Un tribunal de Jérusalem a décidé lundi de maintenir en détention et de refuser le placement en résidence surveillée d’une Israélienne ultra-orthodoxe accusée d’avoir abusé sexuellement des écolières placées sous sa responsabilité en Australie.

Le juge du tribunal de district, Ram Winograd, a indiqué que Malka Leifer resterait en détention tant que dureraient les débats sur son éventuelle extradition vers l’Australie.

Ses avocats plaidaient qu’en raison de son état mental, son maintien en détention mettait sa vie en danger.

« Elle est sous surveillance médicale en prison et subit toutes les semaines des examens psychiatriques », a dit le juge.

« Il n’y a pas de raison de penser que son maintien en détention mettrait sa vie en danger », a-t-il ajouté.

Malka Leifer, absente à l’audience, est accusée de dizaines d’agressions contre des filles mineures, élèves d’une école juive orthodoxe qu’elle dirigeait et où elle enseignait à Melbourne (sud-est de l’Australie).

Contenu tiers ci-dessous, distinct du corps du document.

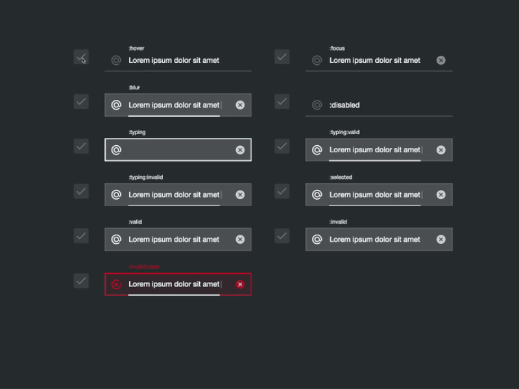Toggle the checkbox beside the :selected field
Viewport: 519px width, 389px height.
(x=282, y=191)
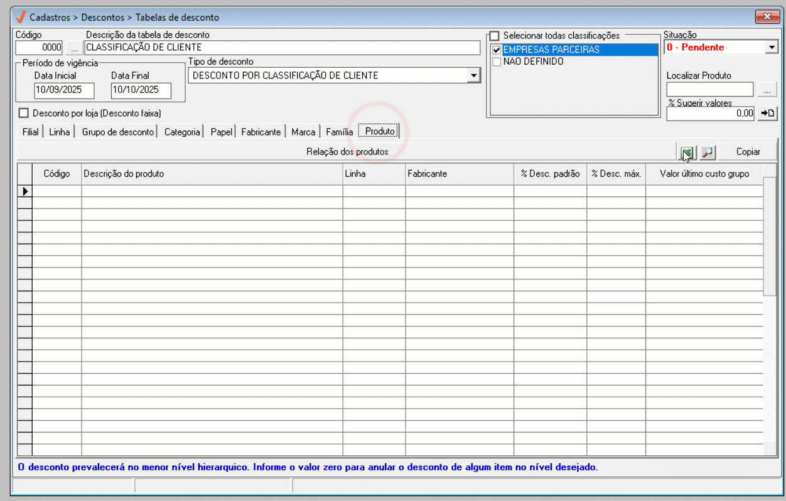Image resolution: width=786 pixels, height=501 pixels.
Task: Uncheck EMPRESAS PARCEIRAS classification
Action: click(497, 50)
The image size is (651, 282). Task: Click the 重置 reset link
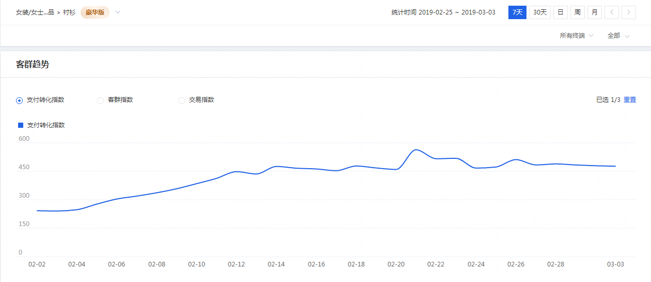[x=630, y=100]
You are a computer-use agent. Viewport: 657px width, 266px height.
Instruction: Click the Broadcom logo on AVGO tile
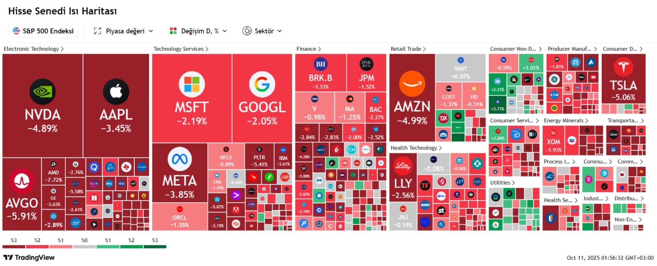tap(22, 181)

L’affaire a eu un retentissement important en Australie et en Israël. L’attention portée au dossier a encore été accrue en Israël par de récentes informations selon lesquelles le vice-ministre de la Santé, Yaakov Litzman, était soupçonné d’avoir usé de son autorité pour empêcher son extradition.

M. Litzman aurait exercé des pressions sur les autorités médicales pour qu’elles déclarent Mme Leifer inapte à être jugée, selon les médias.

M. Litzman et certains de ses collaborateurs ont été interrogés par la police, mais son bureau a nié tout agissement illégal.

Selon les médias australiens, Mme Leifer est suspectée de 74 cas d’abus sexuels sur des enfants, mais son avocat, Tal Gabay, a déclaré lundi au tribunal qu’il n’y avait eu que « trois plaintes ».

La suspecte avait fui avec sa famille l’Australie pour retourner en Israël où elle est née, après le dépôt d’une plainte d’une ancienne élève contre elle il y a dix ans.

Une première procédure d’extradition menée entre 2014 et 2016 avait échoué quand elle avait été hospitalisée dans des établissements psychiatriques et que des experts l’avaient jugée inapte à un procès. Une enquête discrète de la police avait remis en question ces conclusions et elle avait été arrêtée en février 2018.

Dassi Erlich, l’une des accusatrices de Malka Leifer, a confié son « immense soulagement » devant le maintien en détention de celle-ci.

Avant l’audience et depuis l’Australie, elle avait exprimé par téléphone auprès de l’AFP « une immense colère » face à l’intervention présumée du vice-ministre de la Santé.

Les audiences sur l’éventuelle extradition de Malka Leifer doivent reprendre en mars.